Kenya Airways (KQ) has recorded a Ksh14.3 billion in the first six months of 2020, representing a 67 percent rise from Ksh8.5 billion loss recorded in the first six months of 2019.
Due to the Covid-19 pandemic, most of its flights were grounded leaving only a few charter planes and cargo flights in operation. The number of passengers reduced by 55.5 percent to 1.1 million compared to 2.4 million in the first half of 2019.
As a result, KQ revenues reduced to Ksh30.2 billion in the period under review from Ksh58.5 billion in the first six months of 2019.
“The reduction is due to the cessation of scheduled operations from the second quarter of 2020,” KQ said in its unaudited financial statements sent to the Nairobi Securities Exchange (NSE).
The carrier’s operating costs went down from Ksh61.4 billion last year to Ksh38.6 billion, resulting to an operating loss of Ksh8.4 billion. KQ incurred other costs of Ksh5.9 billion. Its current liabilities stood at Ksh59 billion.

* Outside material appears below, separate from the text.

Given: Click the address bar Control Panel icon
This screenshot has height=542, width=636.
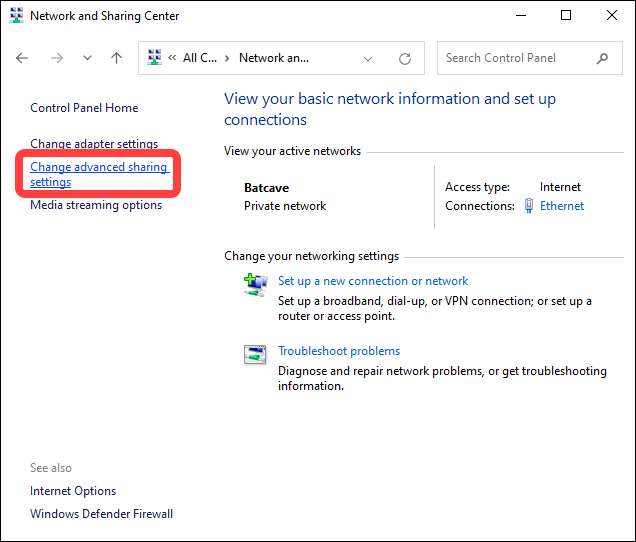Looking at the screenshot, I should tap(154, 58).

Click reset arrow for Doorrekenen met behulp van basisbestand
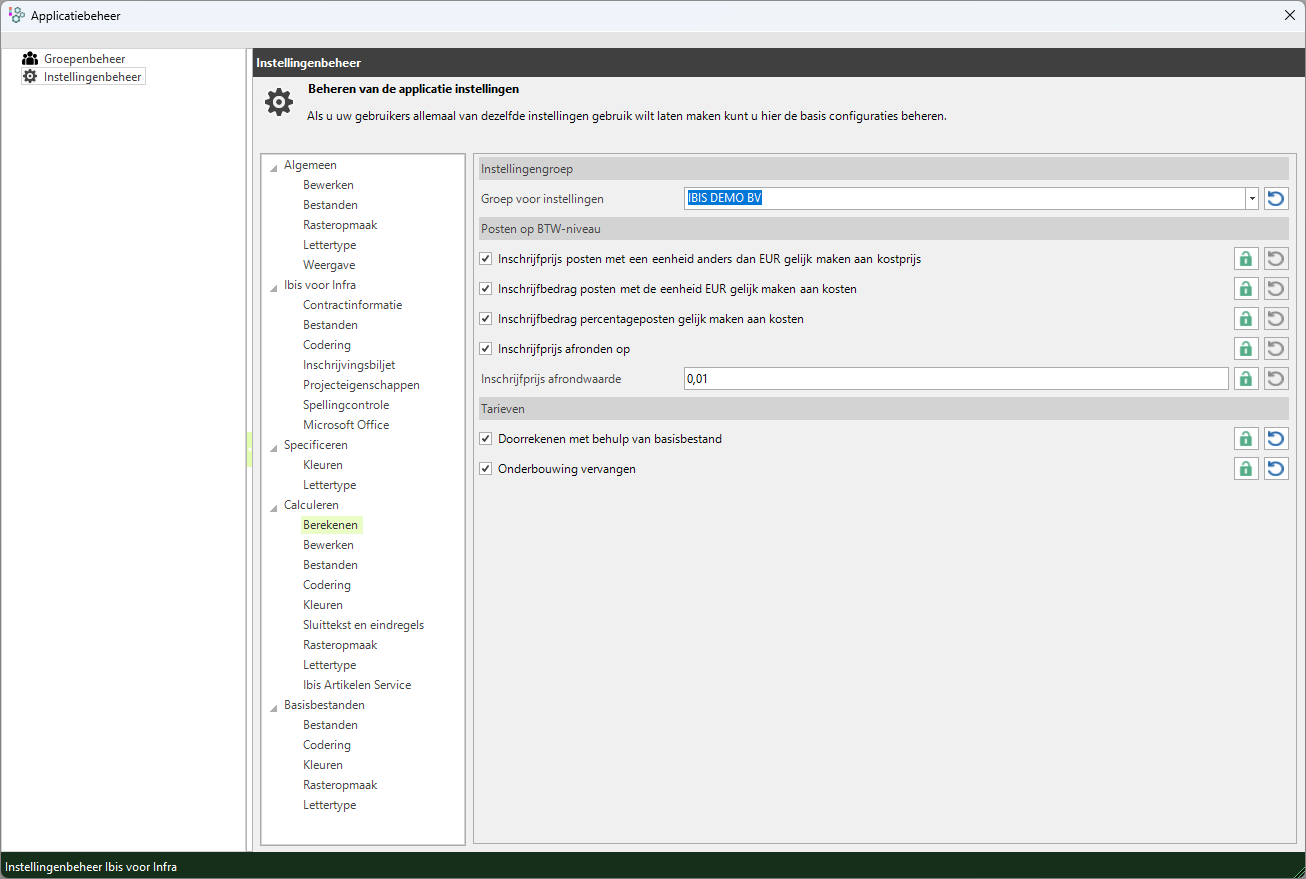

However, the loss made in the six months to June 30, 2020 could increase to Ksh21 billion if the carrier includes a Ksh3.2 billion loss on hedged exchange differences on borrowings and a Ksh3.4 billion loss on lease liabilities to the loss statement.
“The network activity from April to June was minimal due to travel restrictions and lock downs effectively reducing operations to almost nil in connecting our home market to key cities,” said KQ chairman Michael Joseph.
The loss recorded in six months to June is more than the loss for the full financial year ended December 2019, which stood at Ksh12.9 billion.